▶ What is required: Copy out and return the lines from the one holding "Task: Click the" to the end of the listing below, both included, omitting the pictures.

━━ Data shown

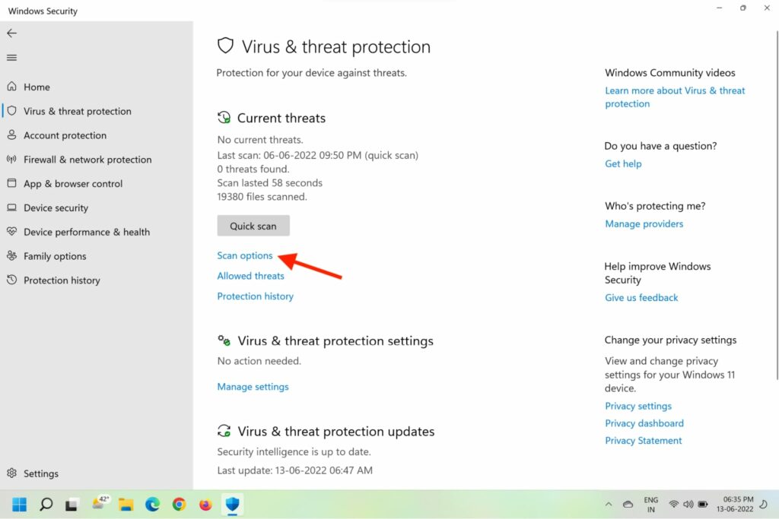Open Scan options link
Image resolution: width=779 pixels, height=519 pixels.
[x=245, y=256]
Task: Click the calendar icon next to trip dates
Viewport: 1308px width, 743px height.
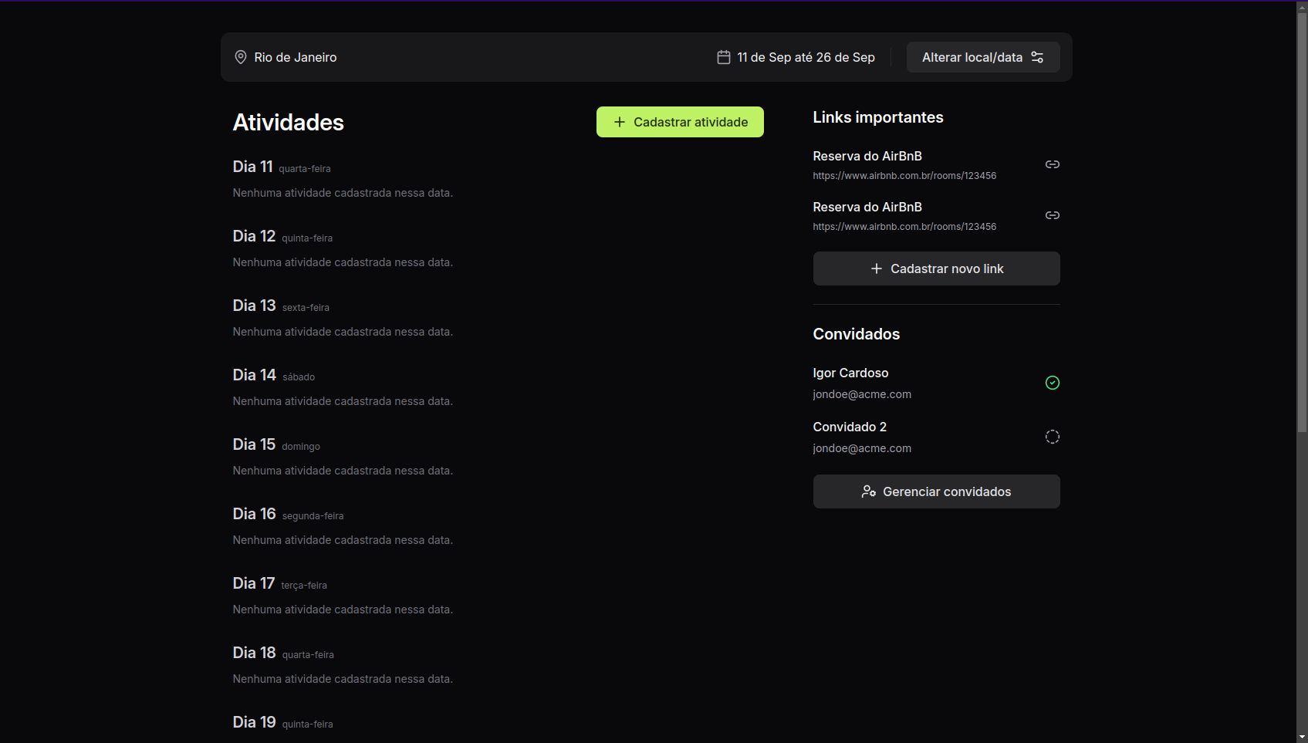Action: [x=724, y=57]
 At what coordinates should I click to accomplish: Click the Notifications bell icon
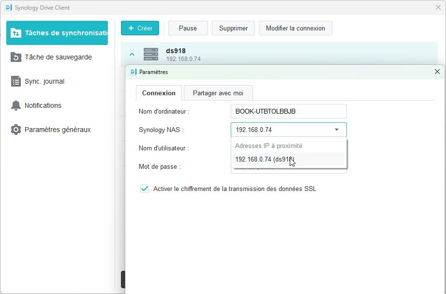click(x=16, y=105)
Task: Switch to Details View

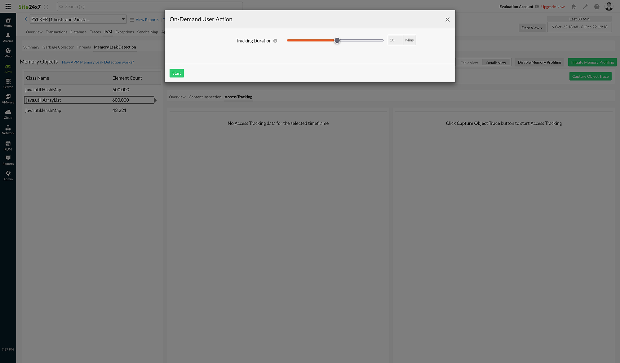Action: click(496, 62)
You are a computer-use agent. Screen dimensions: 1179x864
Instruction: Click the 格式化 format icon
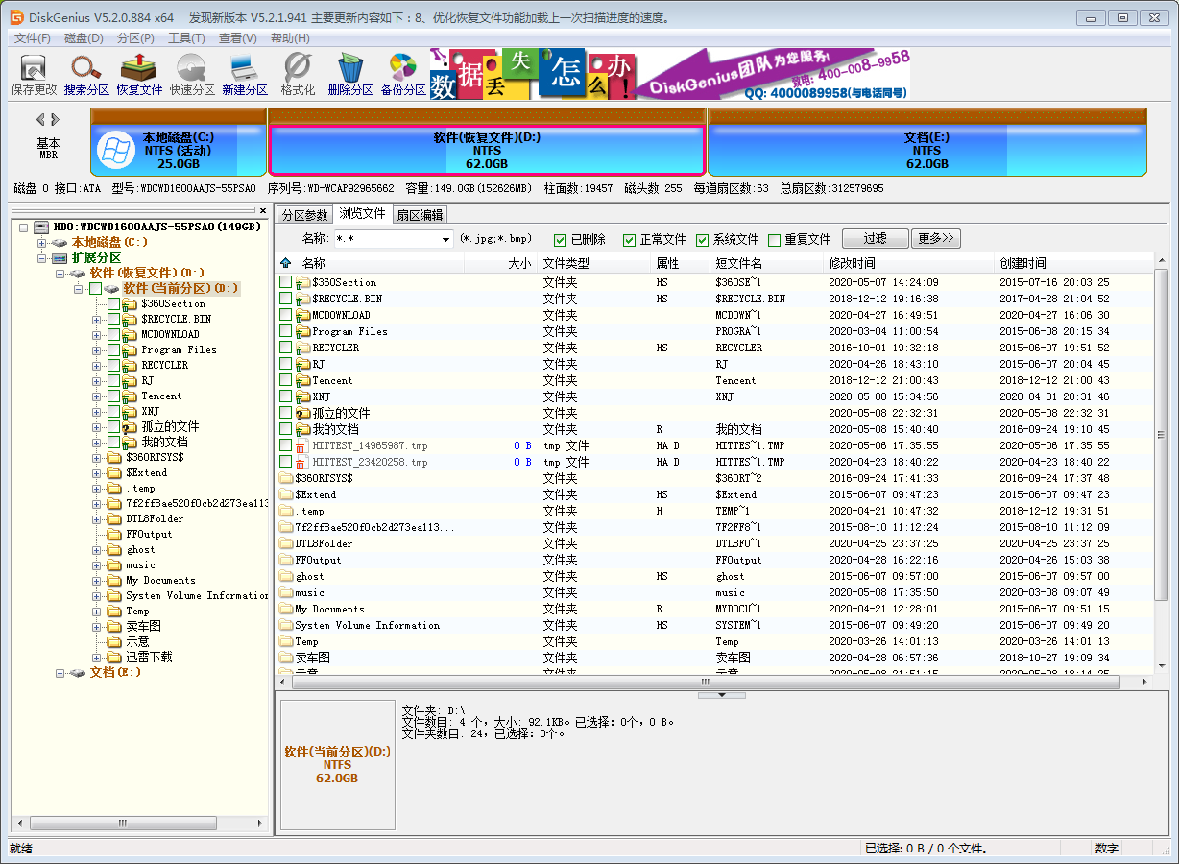[x=298, y=74]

━━━━

▶ Exercise answer:
Task: Click the calendar icon next to trip dates
Viewport: 1308px width, 743px height.
Action: [x=724, y=57]
 At what coordinates should I click to accomplish: Click the Notifications bell icon
click(x=16, y=105)
Task: Switch to Details View

Action: click(496, 62)
You are a computer-use agent. Screen dimensions: 1179x864
Instruction: Click the 格式化 format icon
[x=298, y=74]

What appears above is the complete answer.